* Task description
Return, unchanged and with no pictures, the lines below from the very first through the one that contains "Screen dimensions: 662x373".

[Stored records]
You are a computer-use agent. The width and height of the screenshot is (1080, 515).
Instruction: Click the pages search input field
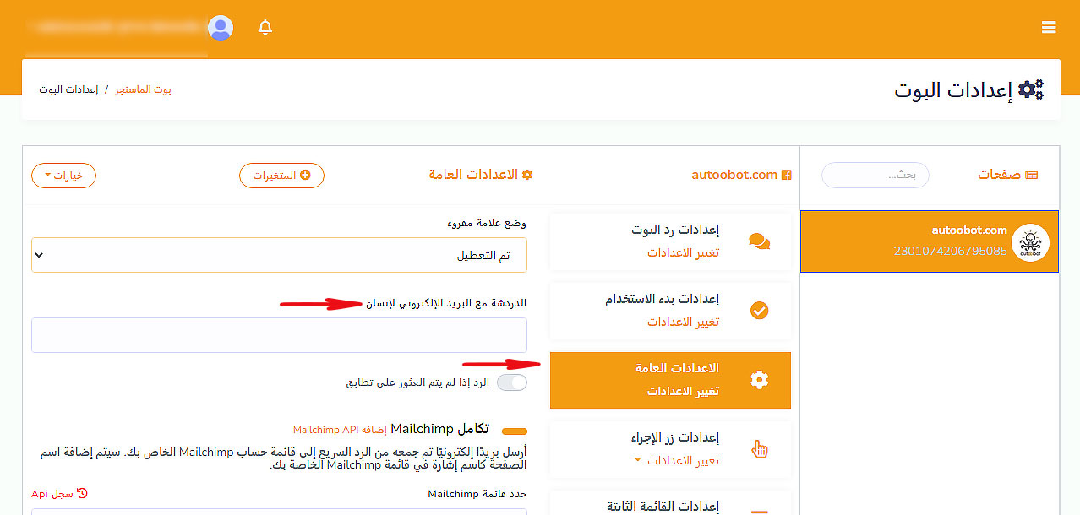point(875,176)
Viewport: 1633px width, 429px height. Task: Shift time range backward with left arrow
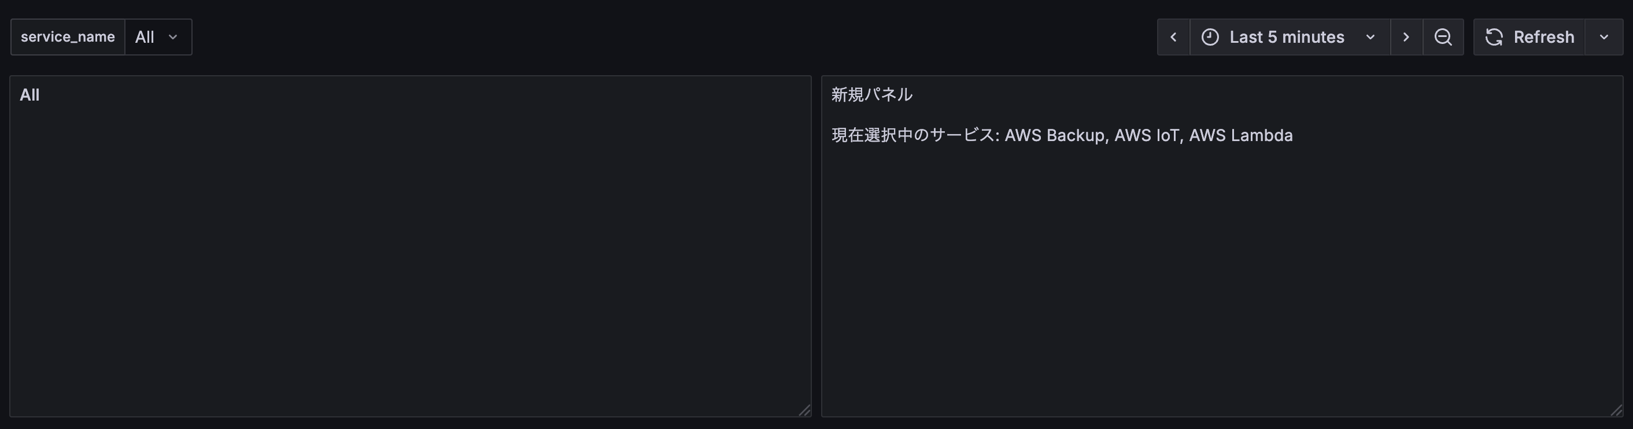click(1173, 37)
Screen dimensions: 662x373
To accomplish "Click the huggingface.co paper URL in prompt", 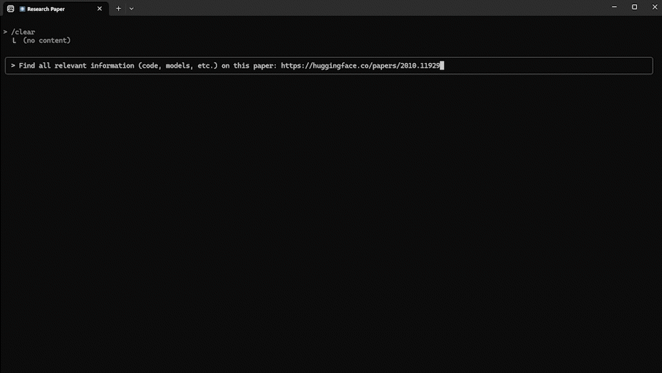I will point(360,66).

* Response
You are a computer-use agent. The width and height of the screenshot is (1080, 515).
Instruction: Click the pages search input field
point(875,176)
Viewport: 1633px width, 429px height. Task: Shift time range backward with left arrow
click(1173, 37)
Screen dimensions: 662x373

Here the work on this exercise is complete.